(Input for this task)
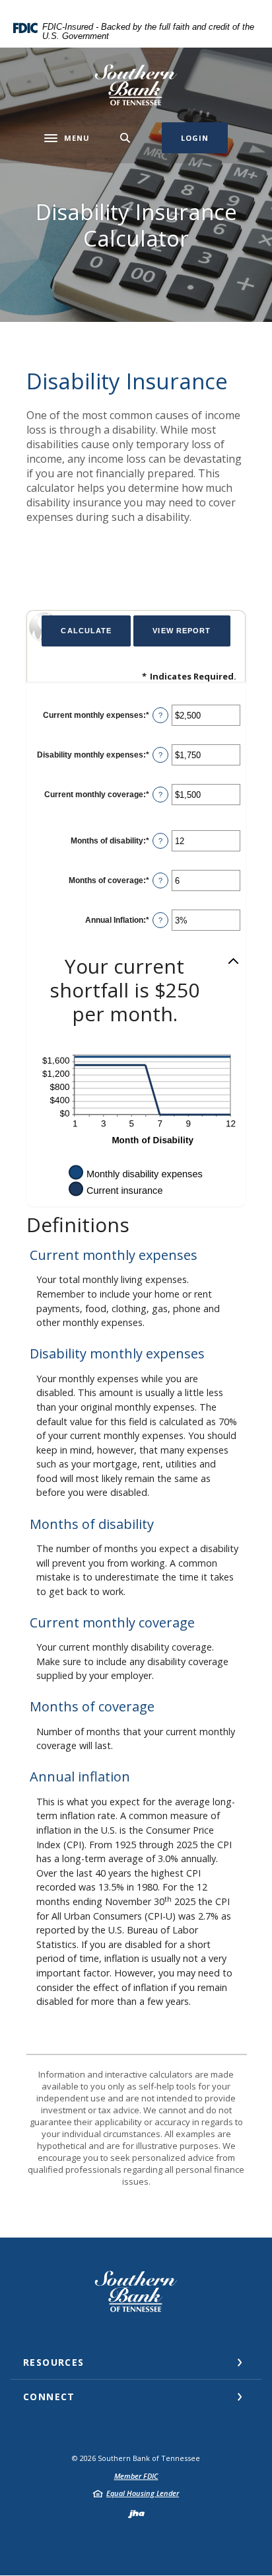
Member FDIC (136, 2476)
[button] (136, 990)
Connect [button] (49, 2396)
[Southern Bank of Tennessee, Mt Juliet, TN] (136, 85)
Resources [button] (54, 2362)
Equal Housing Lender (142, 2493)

(What to produce) These entries are to be printed again word for word, except for the pictures.

(Solved exercise)
Member FDIC (136, 2476)
[button] (136, 990)
Connect [button] (49, 2396)
[Southern Bank of Tennessee, Mt Juliet, TN] (136, 85)
Resources [button] (54, 2362)
Equal Housing Lender (142, 2493)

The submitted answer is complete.